What you have to do: Please go line by line through the material and copy each one containing the word "computer".

Source data:

• • • •

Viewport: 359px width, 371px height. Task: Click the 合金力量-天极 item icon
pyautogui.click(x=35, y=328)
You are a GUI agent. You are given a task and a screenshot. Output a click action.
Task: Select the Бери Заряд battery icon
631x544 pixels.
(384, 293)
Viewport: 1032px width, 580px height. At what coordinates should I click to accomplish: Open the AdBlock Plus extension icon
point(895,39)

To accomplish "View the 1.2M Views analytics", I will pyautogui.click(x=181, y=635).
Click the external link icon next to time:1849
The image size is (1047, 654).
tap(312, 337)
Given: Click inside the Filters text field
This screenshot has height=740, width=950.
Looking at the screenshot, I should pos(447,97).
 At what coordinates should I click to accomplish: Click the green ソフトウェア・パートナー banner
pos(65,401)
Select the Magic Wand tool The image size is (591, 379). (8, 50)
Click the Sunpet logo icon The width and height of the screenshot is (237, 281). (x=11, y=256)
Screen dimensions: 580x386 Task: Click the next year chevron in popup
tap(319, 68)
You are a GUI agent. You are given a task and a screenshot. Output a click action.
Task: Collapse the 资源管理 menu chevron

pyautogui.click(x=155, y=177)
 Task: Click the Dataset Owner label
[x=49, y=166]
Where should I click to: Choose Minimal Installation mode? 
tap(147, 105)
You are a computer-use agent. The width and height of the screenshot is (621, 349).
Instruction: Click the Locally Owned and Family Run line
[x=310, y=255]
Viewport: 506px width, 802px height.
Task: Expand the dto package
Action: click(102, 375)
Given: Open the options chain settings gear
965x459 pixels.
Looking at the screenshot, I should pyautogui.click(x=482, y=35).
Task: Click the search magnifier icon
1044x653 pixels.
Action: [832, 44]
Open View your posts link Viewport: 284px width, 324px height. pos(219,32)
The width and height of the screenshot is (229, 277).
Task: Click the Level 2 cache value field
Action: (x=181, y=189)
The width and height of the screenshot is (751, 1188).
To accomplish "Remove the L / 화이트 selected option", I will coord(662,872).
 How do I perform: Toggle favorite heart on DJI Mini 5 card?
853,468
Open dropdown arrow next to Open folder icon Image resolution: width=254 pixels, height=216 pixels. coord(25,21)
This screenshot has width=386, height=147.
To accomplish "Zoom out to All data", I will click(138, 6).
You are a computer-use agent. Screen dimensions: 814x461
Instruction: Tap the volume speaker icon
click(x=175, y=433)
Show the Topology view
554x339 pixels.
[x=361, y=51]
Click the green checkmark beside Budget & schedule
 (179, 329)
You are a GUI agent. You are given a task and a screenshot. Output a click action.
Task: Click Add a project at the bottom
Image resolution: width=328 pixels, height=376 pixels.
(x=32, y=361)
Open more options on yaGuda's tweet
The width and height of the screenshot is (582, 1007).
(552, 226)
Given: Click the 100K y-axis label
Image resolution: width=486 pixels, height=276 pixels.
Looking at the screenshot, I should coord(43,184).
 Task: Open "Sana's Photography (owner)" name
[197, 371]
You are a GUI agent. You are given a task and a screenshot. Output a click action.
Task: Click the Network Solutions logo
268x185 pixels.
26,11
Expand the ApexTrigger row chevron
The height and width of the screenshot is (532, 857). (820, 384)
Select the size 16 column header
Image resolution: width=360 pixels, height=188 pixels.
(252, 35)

• • • •

Solution to this problem:
You are a computer-use agent. The width and height of the screenshot is (621, 349).
You are a computer-use agent. Screen dimensions: 814x461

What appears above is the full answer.